Early Gifts
When Collette and Puck arrived at the house that morning, signs were plastered to the doorways.
“NO FOOD OR DRINK BEYOND THIS POINT”
“Dad was pretty livid last night,” said Mom. “Hot chocolate was spilled all over his important papers on his nightstand yesterday. So, that’s why there’re signs everywhere.”
Carrie, however, had made her own “loophole” signs, directing family members out the back door, and around the house to the front, in order to get food from the kitchen to the living room. She taped them up with a snicker.
Later in the kitchen, while Linnea shared an orange with Puck, the conversation centered on journals.
“Carrie read enough of my journal back in the day without permission,” Collette said.
“I did,” Carrie said, shamelessly. “And Rose has been into mine before.”
“So have I,” said Linnea.
“What?!”
“Well, Rose was reading it, so I thought it was OK.”
“It was not OK. I sat on her and punched her in the nose.”

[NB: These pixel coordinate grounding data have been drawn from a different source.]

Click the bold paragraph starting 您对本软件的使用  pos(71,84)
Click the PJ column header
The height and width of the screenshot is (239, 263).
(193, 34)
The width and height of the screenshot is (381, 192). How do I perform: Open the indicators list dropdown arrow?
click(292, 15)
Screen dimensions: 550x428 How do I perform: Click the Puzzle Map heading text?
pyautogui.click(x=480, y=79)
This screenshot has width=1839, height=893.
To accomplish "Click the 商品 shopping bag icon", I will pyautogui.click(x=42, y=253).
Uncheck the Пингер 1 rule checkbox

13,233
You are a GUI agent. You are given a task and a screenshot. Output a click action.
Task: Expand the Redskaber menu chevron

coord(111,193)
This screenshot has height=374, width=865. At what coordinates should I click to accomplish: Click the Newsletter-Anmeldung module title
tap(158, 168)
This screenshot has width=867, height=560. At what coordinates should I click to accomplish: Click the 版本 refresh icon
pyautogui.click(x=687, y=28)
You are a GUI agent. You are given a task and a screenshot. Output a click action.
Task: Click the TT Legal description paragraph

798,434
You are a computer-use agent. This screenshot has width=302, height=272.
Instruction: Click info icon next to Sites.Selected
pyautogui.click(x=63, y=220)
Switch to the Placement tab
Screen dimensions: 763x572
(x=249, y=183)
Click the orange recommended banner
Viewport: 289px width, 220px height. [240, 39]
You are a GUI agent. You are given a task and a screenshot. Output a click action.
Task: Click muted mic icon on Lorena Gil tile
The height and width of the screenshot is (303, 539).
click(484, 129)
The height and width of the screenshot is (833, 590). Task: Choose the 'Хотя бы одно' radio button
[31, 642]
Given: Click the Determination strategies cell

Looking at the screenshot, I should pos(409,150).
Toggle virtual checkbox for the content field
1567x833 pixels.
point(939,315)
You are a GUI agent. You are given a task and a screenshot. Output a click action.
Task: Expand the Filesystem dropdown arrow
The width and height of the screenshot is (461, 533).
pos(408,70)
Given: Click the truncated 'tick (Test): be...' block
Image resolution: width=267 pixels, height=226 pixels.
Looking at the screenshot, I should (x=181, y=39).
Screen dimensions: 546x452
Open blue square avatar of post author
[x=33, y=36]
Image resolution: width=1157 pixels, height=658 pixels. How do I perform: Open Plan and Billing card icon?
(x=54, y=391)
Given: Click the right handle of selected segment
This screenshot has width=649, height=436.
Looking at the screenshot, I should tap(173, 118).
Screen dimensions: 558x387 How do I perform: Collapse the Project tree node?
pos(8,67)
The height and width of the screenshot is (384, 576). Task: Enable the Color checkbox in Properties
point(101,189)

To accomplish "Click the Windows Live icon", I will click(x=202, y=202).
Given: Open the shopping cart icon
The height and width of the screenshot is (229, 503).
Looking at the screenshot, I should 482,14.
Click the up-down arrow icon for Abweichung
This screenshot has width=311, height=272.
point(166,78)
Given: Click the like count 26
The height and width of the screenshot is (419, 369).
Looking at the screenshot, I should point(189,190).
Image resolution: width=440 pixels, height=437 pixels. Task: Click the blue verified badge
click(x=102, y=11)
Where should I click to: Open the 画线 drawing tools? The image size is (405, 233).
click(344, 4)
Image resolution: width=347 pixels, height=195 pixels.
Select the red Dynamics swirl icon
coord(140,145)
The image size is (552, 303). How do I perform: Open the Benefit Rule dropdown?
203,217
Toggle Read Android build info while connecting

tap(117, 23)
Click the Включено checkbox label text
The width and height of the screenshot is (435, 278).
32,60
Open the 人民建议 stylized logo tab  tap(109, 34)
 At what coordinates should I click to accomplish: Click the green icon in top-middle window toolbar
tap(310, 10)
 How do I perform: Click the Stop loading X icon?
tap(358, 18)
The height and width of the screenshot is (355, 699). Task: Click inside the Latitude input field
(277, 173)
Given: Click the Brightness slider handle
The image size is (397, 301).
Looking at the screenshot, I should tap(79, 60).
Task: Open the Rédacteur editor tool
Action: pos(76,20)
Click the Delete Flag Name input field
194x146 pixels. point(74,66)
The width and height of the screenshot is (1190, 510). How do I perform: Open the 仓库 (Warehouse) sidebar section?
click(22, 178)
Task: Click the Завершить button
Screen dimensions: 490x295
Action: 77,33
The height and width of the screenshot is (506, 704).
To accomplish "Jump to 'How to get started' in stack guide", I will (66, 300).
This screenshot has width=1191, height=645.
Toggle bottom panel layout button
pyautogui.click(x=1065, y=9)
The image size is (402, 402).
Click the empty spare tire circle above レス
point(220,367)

Linnea laughed, and got down to business – helping Puck conduct a flour-fest in his high chair. He was soon covered in white dust.
For the next several hours, Collette, Carrie, Linnea, and Puck drove out to spend the day at Grandma Combs’. (Mom was busy preparing her room for a new paint job.)
Grandma already had a stack of boxes wrapped in white paper for Carrie’s early birthday presents. So while Puck snacked on a Nutrigrain bar in the kitchen and stared at Grandma’s lit lighthouse, Carrie began to unwrap.
Once again, the jackpot – a striped bag from Kenya, three bottled teas, a clear glass tea cup and saucer, two glass tea pots, and several boxes of flowering teas. Then came the final gift – one of the more bizarre items Carrie had ever received. Grandma was already laughing before she had it out of the box, which she had tightly taped down.
“Man, Grandma,” said Carrie. “Getting into your gifts is like trying to break into Fort Knox.”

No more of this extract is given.